Dan gently let me go, took his cell phone out of an inside pocket and hit speed dial. Cell phones were forbidden, but then a lot goes on under the murky waters of a boarding school, especially if you’re in the Prefecture with outrageously wealthy friends.
Ten minutes later, ‘The Boys’ had arrived and my study suddenly seemed really small. Dan - his surname is Smith, which ticks him off for reasons no one has been able to fathom - and I were sitting on the bed whilst Alexander McAlister had taken the armchair. A red-haired freckled faced Scot, Alex often wore a kilt for no other reason than it was frowned upon. Martin Trubshaw, a small blonde boy whose voice hadn’t broken until he was nearly sixteen, was pacing. Martin was always quiet, thoughtful, wore glasses, and had an IQ that Einstein would have envied. He was also shy and generally underestimated, until you got to know him. Sellick Rhodes, the lithe blonde six-foot son of a South African cattle rancher, and Jamal Al-Keif, the son of a Saudi prince, were sitting cross-legged on the floor. We were an odd bunch, to say the least.
“So, John,” Sellick started. “What’s up?”
“Shut the door, Martin,” Dan said and looked at his watch, as Martin closed the door and then opened the window, explaining,
“Sellick farted three times on the way over here, so better to be safe than unconscious.”
It was then amid their laughter, as sounds of the game of tag from the lower field started intruding along with faint bird song, that I realised I was about to ‘out’ myself. There were no two ways about it. The clock was ticking. Either I forsook the boy I loved with all my heart, or I became a social pariah. Surreptitiously, I looked at them all, one by one. They were my friends.
Sellick finished glaring at Martin and was getting impatient, though to be fair, it was his way.
“We’re altogether, for, might I add, the first time in yonks, and called with the ‘get here now or else’ message that we’re only supposed to use in dire emergencies ….” he paused. “So what’s up?”
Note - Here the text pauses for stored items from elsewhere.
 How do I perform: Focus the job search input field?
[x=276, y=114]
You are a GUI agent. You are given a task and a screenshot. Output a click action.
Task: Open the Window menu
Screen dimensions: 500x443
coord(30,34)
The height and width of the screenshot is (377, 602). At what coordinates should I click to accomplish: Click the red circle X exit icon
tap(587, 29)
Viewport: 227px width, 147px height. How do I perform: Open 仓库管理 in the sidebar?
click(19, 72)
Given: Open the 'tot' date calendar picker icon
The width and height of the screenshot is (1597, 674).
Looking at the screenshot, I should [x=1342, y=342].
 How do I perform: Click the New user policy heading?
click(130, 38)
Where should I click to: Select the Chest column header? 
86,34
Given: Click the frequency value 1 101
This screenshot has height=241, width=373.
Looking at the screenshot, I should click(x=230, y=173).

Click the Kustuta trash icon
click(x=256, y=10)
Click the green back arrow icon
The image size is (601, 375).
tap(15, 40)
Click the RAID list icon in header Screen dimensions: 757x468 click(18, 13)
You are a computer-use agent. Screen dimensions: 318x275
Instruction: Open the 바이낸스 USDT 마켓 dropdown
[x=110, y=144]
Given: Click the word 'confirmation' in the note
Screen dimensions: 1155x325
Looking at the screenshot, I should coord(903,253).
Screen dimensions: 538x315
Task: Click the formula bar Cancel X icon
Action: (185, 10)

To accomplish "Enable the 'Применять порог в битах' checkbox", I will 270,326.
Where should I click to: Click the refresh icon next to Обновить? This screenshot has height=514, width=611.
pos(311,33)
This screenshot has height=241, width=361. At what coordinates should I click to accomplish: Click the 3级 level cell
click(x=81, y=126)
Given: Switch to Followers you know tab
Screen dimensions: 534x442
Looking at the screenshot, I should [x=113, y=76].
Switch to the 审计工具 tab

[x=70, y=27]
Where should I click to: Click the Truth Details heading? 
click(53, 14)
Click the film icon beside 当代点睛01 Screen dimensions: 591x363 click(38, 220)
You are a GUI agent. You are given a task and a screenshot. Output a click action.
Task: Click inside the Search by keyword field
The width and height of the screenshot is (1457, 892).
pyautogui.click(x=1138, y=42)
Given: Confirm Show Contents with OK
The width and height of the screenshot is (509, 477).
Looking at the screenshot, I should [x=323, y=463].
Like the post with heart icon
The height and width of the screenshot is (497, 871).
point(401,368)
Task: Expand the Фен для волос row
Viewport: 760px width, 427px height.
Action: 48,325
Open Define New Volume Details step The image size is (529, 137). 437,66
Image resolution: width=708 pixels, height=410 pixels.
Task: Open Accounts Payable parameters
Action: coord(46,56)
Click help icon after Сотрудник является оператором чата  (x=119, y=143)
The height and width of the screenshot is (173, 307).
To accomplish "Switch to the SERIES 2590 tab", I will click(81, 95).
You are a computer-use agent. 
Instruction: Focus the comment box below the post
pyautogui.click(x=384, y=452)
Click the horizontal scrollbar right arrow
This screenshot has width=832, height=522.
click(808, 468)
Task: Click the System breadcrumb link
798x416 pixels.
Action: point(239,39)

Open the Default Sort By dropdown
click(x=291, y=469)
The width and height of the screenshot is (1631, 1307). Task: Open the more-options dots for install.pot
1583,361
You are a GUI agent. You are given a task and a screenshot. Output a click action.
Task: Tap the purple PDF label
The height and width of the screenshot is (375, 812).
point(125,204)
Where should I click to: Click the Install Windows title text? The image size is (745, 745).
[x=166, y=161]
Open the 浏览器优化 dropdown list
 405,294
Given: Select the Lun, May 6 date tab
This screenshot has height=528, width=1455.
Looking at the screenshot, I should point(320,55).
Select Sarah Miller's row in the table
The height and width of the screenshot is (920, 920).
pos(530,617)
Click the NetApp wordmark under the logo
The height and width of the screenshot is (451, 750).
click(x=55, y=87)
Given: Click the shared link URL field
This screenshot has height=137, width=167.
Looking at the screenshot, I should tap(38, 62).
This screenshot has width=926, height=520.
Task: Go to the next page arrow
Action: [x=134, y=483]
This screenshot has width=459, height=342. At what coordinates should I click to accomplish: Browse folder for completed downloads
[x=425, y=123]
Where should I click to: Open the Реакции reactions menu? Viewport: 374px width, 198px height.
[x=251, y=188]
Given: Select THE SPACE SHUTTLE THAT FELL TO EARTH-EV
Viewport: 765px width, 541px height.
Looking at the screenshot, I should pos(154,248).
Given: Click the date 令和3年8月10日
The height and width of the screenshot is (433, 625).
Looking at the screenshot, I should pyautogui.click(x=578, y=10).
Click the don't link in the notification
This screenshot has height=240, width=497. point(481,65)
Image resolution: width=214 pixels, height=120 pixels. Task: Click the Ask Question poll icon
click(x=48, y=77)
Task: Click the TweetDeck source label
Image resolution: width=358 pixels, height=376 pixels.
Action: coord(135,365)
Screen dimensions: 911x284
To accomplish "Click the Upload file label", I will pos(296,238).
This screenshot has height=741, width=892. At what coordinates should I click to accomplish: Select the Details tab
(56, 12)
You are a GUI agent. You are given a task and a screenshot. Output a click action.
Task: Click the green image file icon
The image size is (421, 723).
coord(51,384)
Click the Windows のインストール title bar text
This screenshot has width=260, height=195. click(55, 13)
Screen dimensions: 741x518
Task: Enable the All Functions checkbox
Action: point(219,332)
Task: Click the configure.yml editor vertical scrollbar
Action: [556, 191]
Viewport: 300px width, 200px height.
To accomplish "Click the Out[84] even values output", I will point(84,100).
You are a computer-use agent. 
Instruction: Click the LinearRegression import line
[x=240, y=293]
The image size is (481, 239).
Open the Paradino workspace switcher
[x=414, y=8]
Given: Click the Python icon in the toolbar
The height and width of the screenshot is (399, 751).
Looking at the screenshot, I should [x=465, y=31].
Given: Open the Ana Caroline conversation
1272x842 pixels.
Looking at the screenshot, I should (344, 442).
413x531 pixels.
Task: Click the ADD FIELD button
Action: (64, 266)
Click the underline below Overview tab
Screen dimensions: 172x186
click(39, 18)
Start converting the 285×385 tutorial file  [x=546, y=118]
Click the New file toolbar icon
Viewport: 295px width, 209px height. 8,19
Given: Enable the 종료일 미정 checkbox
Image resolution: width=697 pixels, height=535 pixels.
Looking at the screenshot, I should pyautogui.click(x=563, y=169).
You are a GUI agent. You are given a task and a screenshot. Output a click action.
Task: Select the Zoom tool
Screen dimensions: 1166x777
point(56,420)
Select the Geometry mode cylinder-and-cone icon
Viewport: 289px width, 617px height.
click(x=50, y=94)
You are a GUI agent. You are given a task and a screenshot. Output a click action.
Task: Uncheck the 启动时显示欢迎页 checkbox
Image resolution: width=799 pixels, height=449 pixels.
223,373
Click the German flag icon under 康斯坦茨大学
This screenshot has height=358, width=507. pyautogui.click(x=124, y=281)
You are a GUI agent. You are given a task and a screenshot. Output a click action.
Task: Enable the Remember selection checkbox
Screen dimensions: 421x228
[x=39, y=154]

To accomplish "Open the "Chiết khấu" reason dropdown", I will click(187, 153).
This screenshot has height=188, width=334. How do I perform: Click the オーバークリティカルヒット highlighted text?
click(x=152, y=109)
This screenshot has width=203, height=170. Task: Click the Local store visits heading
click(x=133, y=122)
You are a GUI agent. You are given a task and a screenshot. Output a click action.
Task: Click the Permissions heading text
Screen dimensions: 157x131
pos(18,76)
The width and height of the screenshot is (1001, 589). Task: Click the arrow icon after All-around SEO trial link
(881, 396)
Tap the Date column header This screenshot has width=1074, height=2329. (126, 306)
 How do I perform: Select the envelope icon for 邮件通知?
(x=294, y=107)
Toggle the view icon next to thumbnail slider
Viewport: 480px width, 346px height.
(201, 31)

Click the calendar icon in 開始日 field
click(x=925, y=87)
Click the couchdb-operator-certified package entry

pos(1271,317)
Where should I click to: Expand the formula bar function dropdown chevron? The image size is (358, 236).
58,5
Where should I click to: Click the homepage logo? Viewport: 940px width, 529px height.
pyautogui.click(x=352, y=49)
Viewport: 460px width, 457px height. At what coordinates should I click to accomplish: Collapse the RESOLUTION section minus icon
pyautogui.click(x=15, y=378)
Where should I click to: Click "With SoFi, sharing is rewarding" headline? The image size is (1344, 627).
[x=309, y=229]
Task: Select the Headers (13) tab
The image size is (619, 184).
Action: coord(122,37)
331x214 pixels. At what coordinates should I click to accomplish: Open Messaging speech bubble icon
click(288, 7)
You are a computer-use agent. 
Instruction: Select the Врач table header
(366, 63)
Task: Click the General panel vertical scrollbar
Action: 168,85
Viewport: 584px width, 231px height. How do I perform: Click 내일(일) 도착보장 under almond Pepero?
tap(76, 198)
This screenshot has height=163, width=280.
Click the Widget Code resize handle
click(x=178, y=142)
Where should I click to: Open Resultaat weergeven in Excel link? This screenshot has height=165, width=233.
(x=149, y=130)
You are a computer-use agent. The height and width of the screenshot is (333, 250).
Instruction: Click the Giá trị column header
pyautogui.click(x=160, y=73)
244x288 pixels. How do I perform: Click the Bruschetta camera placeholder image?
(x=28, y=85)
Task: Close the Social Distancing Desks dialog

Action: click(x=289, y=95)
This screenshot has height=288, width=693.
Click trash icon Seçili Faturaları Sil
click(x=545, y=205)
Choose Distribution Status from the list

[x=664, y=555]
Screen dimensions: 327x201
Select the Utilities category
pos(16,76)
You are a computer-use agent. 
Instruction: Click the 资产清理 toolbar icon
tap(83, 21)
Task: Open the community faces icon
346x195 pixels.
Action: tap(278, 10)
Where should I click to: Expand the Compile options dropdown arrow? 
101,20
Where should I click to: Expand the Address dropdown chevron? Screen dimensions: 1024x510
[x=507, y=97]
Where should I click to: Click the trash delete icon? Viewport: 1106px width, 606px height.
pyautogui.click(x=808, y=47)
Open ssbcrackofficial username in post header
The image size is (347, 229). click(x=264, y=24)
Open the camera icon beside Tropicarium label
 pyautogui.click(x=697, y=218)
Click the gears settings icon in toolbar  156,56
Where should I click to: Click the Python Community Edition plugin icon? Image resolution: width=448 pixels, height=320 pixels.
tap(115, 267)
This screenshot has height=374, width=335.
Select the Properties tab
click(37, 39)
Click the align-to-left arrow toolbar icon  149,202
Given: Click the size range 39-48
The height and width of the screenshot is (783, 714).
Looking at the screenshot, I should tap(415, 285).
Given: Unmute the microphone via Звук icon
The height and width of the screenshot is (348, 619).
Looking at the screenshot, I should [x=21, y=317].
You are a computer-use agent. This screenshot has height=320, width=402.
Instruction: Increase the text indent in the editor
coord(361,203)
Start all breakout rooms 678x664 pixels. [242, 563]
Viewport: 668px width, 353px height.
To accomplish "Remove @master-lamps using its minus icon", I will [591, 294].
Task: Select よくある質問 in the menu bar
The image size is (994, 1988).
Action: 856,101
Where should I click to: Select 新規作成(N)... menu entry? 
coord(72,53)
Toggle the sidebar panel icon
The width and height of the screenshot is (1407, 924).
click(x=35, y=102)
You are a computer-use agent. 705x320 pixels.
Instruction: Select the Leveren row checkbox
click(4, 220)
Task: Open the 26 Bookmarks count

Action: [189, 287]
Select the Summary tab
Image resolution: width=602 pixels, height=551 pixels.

I didn’t know where to begin, so I didn’t. I started blubbering instead. Sellick looked at me oddly.
“JJ’s missing, and time’s a wastin’,” Dan said firmly, glaring at Sellick and wrapping his arm comfortingly around my shoulder.
It’s odd. You never know quite what people are going to do, what they really think. I knew we had a tight friendship, but still I thought Sellick would walk out in disgust, probably slamming the door behind him, Jamal would be understanding in his slightly aloof way, Alex would bluster it off as a ‘wee bit of a laugh’ and Martin would be completely understanding. I was wrong on two counts. There was, however, the classic silence, in which had there been a pin it would have been heard dropping, before Sellick chortled.
“Finally he sees sense.”
“Uh huh,” Jamal and Alex echoed in unison, whilst Martin … Martin just looked confused.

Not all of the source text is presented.